|
Optimistis Raih Adipura , Bupati Patok Nilai P 2 Sebesar 77
Press Realese BLH Kobar
Pemkab Kobar begitu optimistis akan membawa pulang piala Adipura untuk ke empat kalinya. Tak tanggung-tanggung, Bupati Kobar DR. H. Ujang Iskandar, ST, MSi menargetkan skor penilaian Adipura tahap II sebesar 77 point pada Maret mendatang. Penegasan ini disampaikan Bupati pada sejumlah dinas/badan dan titik pantau Adipura dalam rapat ekspose dan evaluasi penilaian tahap 1 (P 1) Adipura di aula Sekretariat Daerah (Setda), kemarin (12/2).

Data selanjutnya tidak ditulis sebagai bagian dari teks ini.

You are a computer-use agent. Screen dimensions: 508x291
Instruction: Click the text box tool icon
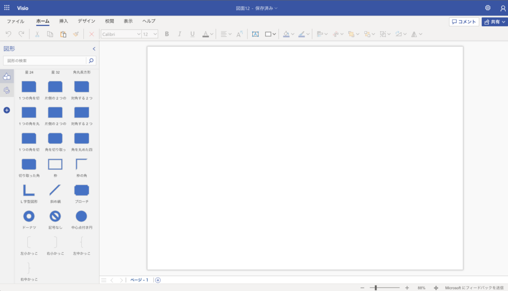point(255,34)
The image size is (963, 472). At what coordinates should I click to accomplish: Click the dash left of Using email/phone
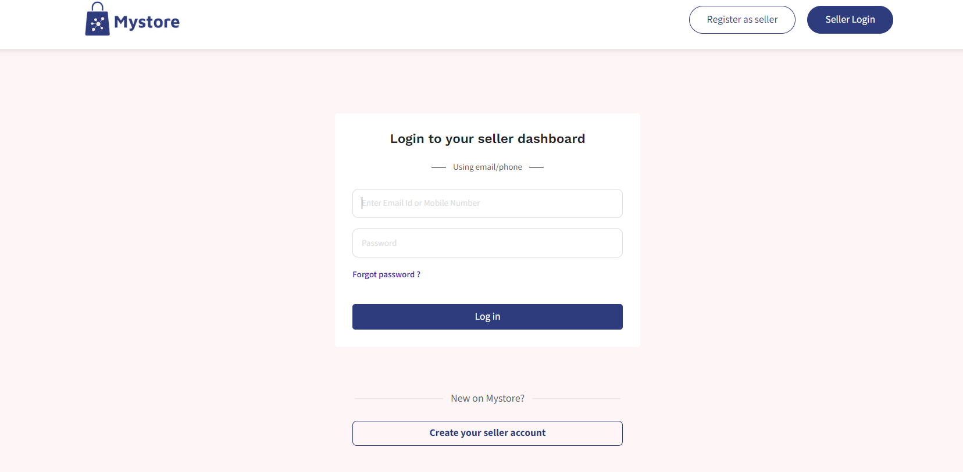point(438,167)
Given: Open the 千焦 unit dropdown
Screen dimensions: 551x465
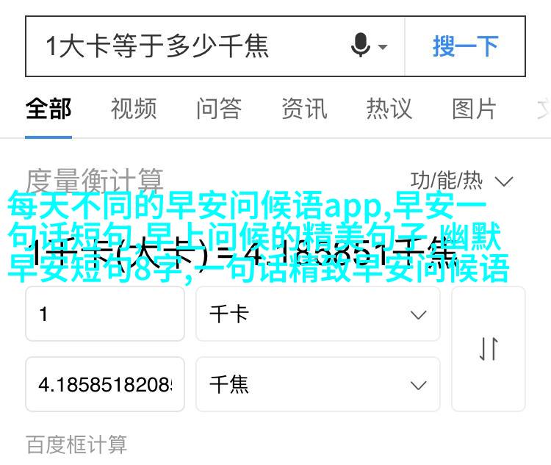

Penetapan target ini berkaca dari hasil penilaian P 1 Kota Pangkalan Bun yang mencapai 73,28. Angka ini lebih besar 3,72 point jika dibandingkan dengan nilai P 1 atau lebih tinggi dua point dari angka minimal Adipura sebesar 75 point. Untuk itu, dia berpesan kepada seluruh titik pantau khususnya yang mendapat skor dibawah 70 agar dapat memperbaiki kondisi lingkungannya. Sebelumnya, dalam paparannya, Kepala Badan Lingkungan Hidup Molta Dena, SE, MA menjelaskan dari seluruh titik pantau, ada tiga lokasi yang perlu peningkatan karena mendapat nilai di bawah 70 yakni pasar, perairan terbuka dan tempat pembuangan akhir (TPA). Terlebih lagi, dua dari tiga lokasi yang disebutkan pertama memiliki bobot nilai yang paling tinggi dalam penilaian Adipura. Meski demikian, pada level Provinsi Kalimantan Tengah posisi Kota Pangkalan Bun dalam P1 belum tergoyahkan yakni berada pada posisi teratas dari 14 kabupaten/kota di Kalteng. Adapun di tingkat regional Kalimantan, Kota Pangkalan Bun berhasil bertengger di peringkat kedua. Sedangkan posisi pertama diraih Kota Bontang, Provinsi Kaltim. Dalam kesempatan ini, bupati merasa bangga karena perjuangan meraih Adipura untuk yang keempat kalinya mendapat dukungan dari warga masyarakat Kota Pangkalan Bun. Indikatornya, kalau dulu, jika ada tanaman yang ditanam petugas pada plankson jalan, biasanya tidak bertahan lama karena sering hilang. Namun, saat ini sudah tidak terjadi lagi dan tidak ada yang menganggu. Meski demikian, dia mengingatkan bahwa perjuangan mendapat Adipura hanya sebagai simbol saja. Adapun tujuan utamanya adalah menciptkan masyarakat Kota Pangkalan Bun yang hidup bersih, hijau dan sehat.